Since then, farming businesses have received government income, but in recognition for keeping land in good environmental and agricultural condition, and for doing specific environmental works through schemes such as Countryside Stewardship.
“This became a public investment in incentivising and rewarding good environmental land management.
“We are now on the verge of another step in the evolution of farm support and are moving more clearly towards reward for ‘public goods’ – things that farmers deliver and that society value but that can’t be recouped from the normal marketplace.
“So sheep farming is not subsidised, farmers are increasingly simply being rewarded to deliver wider goods that the public value.”
The NSA is also still concerned over the lack of unity over the subject of food and farming, with ideas being proposed without the thought of our national food strategy.
Stocker added: “To expect sheep farmers to give up farming sheep and plant forests ignores two basic facts; firstly sheep farming is more than just a business, it is part of our culture and heritage and farmers get huge pride and satisfaction from farming sheep; secondly, it’s really easy for scientists to justify the planting of forests through a carbon calculation alone because it is easy to measure how much carbon is in a tree and then apply an offset value.

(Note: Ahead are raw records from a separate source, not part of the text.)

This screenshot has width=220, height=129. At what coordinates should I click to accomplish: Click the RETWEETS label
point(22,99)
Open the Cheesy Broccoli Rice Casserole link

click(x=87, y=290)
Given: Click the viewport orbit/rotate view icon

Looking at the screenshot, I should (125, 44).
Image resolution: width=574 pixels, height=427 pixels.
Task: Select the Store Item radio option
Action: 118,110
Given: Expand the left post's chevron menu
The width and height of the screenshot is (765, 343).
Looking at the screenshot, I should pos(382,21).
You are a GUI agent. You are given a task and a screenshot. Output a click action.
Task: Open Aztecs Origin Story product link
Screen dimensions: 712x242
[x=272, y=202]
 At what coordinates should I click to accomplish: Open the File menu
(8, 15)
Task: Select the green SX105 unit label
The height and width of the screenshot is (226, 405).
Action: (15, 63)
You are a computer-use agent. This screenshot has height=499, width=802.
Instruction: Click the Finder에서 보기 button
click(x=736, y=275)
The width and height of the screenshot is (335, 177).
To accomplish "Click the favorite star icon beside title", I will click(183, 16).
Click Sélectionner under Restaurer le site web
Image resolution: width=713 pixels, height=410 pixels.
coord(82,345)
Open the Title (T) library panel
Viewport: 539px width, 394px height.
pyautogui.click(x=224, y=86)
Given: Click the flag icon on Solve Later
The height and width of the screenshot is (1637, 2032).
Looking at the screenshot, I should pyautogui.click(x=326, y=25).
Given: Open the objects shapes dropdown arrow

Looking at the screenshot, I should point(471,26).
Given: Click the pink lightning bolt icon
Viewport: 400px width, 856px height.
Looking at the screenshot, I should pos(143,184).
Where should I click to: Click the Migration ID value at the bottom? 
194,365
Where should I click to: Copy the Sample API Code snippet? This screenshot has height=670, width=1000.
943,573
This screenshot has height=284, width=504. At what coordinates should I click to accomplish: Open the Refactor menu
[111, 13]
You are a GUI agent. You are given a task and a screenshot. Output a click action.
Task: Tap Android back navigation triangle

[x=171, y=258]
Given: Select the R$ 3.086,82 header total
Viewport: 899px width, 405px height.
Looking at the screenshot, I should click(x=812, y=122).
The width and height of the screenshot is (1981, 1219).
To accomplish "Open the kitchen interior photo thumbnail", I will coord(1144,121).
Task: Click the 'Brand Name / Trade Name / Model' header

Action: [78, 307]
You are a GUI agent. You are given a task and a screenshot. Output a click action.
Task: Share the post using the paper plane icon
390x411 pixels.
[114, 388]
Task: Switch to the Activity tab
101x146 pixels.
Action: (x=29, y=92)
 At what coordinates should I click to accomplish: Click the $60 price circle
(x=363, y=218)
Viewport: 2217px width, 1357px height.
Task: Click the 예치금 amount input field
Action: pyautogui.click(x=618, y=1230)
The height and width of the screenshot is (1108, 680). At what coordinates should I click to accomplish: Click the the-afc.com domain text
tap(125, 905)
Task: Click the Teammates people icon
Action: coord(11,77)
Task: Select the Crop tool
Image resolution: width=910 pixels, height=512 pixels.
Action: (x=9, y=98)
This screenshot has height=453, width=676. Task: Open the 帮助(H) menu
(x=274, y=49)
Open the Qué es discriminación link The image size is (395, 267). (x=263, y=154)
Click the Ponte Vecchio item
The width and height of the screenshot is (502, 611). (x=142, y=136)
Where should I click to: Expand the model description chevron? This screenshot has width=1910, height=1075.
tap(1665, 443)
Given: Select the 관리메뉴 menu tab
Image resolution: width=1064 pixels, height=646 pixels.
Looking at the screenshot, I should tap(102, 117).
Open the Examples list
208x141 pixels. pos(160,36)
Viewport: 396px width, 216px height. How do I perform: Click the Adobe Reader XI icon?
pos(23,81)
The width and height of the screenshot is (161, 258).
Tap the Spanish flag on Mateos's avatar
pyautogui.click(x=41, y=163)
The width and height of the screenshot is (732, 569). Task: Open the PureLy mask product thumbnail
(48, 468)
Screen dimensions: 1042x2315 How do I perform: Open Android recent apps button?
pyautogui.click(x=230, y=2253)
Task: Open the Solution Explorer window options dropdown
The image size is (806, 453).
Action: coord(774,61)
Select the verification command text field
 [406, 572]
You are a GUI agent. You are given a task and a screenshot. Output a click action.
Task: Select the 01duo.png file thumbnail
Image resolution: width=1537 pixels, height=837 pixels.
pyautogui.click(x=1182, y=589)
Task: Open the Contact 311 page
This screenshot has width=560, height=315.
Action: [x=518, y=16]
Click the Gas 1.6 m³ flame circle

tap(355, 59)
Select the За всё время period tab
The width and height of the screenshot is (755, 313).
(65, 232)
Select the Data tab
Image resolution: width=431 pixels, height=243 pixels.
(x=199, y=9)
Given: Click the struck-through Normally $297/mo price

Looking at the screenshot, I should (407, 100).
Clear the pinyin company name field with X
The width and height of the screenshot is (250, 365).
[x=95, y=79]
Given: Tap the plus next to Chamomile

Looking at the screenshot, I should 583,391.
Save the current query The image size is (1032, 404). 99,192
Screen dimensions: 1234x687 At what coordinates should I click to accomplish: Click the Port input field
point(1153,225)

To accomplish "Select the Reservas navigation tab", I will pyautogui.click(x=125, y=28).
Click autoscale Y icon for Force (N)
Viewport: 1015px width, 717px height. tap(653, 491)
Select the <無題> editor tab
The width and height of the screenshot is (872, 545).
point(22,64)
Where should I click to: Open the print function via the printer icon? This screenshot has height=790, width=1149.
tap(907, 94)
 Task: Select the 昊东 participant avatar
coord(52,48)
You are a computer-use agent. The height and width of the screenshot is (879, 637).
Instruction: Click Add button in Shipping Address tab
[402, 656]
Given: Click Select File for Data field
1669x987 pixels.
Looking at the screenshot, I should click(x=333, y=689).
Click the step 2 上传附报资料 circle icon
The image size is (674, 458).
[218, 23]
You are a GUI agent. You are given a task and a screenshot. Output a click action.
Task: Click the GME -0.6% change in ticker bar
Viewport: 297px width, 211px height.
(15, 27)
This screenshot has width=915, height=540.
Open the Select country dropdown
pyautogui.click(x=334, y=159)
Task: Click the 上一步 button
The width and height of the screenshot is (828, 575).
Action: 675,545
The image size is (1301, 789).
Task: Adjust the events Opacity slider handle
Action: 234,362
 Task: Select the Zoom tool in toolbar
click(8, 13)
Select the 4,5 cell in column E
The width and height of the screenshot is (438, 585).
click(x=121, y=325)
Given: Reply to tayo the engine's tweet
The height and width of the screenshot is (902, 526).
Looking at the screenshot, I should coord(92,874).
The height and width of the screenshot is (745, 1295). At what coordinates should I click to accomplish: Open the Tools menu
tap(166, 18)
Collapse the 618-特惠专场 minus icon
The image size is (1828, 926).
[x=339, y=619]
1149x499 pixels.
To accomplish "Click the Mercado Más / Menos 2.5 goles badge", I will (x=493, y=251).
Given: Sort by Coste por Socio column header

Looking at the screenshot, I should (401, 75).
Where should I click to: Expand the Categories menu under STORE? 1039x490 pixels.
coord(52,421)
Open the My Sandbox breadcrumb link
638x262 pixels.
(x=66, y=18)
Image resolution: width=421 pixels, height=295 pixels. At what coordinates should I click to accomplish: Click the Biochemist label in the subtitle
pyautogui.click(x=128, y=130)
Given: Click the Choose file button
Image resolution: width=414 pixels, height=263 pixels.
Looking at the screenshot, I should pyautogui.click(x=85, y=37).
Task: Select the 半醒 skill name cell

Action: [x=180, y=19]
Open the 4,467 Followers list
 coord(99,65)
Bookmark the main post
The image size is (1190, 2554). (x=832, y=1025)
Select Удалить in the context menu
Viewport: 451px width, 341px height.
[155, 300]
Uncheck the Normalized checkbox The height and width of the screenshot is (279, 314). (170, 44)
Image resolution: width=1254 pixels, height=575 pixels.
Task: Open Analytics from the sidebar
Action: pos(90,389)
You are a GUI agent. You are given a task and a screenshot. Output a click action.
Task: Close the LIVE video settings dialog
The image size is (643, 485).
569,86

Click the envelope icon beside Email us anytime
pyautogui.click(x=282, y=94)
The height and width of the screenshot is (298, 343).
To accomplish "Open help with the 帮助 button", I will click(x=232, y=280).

What these scientists ignore is that we have to look at land management on a multi-functional basis, not just one metric of carbon.
“Our sheep farmers are managing one of our most precious resources – grassland – while also producing fantastic and nutritious food from it.
“Grassland builds and stores soil carbon (recent research from Rothamstead showed that soil quality was equally as good beneath grassland as it was beneath woodland), it creates wildlife habitats (the curlew, lapwing, skylark and barn owl are just a few rare birds that don’t live in forests), it enables people to improve their mental and physical wellbeing, and it avoids wildfires with their huge environmental consequences.
“In addition, sheep farming is at the core of many rural communities and economies, most of which the public benefit from and enjoy when they come to the countryside.
“I appreciate trees as much as anyone but sheep farming and our grasslands are some of our most benign land uses, with so many positive attributes, and to think that we should create policies to destroy these by creating forests is short-sighted in the least.”